_Given instruction_
Reproduce every line of the listing, unchanged, from the line containing "Click the AirMac ディスク name label" through the end of the listing.

Collection entries:

=====

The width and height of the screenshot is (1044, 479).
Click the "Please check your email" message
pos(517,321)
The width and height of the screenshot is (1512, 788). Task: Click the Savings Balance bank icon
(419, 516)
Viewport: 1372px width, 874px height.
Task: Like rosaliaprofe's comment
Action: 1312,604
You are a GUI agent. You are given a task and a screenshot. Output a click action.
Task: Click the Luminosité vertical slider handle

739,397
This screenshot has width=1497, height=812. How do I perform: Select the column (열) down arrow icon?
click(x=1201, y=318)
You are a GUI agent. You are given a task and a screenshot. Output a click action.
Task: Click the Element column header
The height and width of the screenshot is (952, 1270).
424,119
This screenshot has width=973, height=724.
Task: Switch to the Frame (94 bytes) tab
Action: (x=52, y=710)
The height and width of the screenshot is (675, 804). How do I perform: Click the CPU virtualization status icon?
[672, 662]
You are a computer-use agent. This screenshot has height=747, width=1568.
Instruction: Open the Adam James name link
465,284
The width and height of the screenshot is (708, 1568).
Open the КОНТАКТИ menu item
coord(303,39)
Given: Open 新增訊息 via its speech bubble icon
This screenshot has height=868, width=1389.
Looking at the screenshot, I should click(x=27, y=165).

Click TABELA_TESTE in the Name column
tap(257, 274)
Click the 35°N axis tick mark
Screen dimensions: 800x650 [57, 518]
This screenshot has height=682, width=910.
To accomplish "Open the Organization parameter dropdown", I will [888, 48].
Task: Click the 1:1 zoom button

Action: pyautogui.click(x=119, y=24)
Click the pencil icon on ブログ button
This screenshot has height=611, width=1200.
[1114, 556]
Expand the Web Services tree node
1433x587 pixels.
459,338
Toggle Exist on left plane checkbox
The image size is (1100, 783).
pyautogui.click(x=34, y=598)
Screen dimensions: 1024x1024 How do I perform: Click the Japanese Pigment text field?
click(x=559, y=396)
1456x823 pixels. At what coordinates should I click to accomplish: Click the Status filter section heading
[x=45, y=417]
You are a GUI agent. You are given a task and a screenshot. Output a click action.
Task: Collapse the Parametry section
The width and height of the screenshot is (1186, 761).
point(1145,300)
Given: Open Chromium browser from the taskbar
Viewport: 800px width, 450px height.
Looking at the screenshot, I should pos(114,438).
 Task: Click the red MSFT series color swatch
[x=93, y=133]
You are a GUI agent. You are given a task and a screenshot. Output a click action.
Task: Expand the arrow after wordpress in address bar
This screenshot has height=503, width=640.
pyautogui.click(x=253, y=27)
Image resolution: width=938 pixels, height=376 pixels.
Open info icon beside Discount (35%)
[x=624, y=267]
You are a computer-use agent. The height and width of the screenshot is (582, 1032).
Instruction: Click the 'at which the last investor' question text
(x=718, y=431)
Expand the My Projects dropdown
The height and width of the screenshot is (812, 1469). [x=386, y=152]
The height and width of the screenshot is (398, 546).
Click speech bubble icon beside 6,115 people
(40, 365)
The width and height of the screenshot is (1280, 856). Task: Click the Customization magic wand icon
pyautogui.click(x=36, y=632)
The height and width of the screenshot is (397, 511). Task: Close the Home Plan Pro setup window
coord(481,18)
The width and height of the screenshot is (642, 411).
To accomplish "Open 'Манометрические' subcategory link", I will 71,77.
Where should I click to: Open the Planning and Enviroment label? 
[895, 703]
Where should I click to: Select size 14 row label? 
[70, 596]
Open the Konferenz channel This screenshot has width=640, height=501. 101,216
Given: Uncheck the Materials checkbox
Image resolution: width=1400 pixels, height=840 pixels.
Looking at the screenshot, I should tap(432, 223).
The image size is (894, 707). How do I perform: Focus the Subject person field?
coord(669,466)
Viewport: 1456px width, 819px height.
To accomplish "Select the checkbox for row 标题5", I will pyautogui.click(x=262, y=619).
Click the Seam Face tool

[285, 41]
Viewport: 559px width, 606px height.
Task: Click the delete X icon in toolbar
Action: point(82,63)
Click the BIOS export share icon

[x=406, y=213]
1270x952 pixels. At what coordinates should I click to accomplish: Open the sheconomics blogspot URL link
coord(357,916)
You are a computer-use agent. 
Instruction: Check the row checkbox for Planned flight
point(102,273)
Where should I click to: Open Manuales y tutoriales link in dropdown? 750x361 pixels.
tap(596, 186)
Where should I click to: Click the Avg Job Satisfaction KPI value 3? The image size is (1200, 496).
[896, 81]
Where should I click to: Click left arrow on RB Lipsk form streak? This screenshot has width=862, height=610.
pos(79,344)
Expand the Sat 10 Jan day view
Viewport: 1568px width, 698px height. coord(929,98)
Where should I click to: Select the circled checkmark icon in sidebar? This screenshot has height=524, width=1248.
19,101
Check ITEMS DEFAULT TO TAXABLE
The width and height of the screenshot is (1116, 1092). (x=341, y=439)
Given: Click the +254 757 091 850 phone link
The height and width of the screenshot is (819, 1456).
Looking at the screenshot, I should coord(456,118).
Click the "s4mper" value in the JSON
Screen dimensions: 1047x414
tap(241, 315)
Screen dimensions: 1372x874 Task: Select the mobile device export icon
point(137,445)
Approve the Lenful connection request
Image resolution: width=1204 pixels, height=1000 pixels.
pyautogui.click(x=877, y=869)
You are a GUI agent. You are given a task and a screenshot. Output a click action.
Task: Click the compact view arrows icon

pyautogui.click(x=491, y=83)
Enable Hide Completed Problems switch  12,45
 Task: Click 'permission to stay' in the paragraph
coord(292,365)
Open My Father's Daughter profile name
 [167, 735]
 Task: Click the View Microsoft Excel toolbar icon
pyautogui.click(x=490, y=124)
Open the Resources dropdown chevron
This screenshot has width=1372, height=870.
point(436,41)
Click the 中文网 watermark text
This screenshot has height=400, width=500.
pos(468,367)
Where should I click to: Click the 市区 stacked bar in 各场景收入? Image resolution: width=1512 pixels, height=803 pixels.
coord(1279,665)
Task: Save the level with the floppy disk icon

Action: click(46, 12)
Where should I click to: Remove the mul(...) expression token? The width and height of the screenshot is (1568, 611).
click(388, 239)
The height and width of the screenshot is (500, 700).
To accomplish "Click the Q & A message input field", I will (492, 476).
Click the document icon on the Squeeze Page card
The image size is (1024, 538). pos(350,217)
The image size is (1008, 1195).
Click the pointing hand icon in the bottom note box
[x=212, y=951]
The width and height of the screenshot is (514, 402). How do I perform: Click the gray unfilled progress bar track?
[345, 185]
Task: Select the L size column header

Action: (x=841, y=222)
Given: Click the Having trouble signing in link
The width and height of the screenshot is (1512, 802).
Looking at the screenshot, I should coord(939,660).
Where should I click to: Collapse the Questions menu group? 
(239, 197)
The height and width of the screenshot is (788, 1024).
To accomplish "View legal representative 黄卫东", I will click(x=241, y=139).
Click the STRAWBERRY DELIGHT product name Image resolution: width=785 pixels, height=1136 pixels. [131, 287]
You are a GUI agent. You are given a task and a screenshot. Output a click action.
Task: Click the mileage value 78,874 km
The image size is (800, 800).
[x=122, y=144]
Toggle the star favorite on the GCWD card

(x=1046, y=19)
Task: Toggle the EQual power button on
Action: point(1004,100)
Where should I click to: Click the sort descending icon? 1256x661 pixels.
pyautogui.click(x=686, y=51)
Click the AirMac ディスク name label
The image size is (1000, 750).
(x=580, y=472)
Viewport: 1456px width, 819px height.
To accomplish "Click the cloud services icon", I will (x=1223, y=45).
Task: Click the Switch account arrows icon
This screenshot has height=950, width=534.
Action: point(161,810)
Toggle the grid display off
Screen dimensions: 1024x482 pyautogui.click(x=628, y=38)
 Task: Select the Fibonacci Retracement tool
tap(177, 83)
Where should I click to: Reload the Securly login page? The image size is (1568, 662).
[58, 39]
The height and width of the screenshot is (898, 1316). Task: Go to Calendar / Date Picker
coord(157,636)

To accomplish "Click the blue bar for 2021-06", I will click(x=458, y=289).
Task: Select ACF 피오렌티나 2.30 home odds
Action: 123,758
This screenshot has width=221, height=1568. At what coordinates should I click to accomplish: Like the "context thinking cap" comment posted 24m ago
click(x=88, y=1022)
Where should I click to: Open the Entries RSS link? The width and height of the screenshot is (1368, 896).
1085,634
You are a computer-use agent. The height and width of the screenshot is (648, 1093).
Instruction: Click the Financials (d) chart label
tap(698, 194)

=====

_Task solution_
Click the AirMac ディスク name label
The image size is (1000, 750).
(x=580, y=472)
Viewport: 1456px width, 819px height.
To accomplish "Click the cloud services icon", I will (x=1223, y=45).
Task: Click the Switch account arrows icon
This screenshot has height=950, width=534.
Action: point(161,810)
Toggle the grid display off
Screen dimensions: 1024x482 pyautogui.click(x=628, y=38)
 Task: Select the Fibonacci Retracement tool
tap(177, 83)
Where should I click to: Reload the Securly login page? The image size is (1568, 662).
[58, 39]
The height and width of the screenshot is (898, 1316). Task: Go to Calendar / Date Picker
coord(157,636)

To accomplish "Click the blue bar for 2021-06", I will click(x=458, y=289).
Task: Select ACF 피오렌티나 2.30 home odds
Action: 123,758
This screenshot has width=221, height=1568. At what coordinates should I click to accomplish: Like the "context thinking cap" comment posted 24m ago
click(x=88, y=1022)
Where should I click to: Open the Entries RSS link? The width and height of the screenshot is (1368, 896).
1085,634
You are a computer-use agent. The height and width of the screenshot is (648, 1093).
Instruction: Click the Financials (d) chart label
tap(698, 194)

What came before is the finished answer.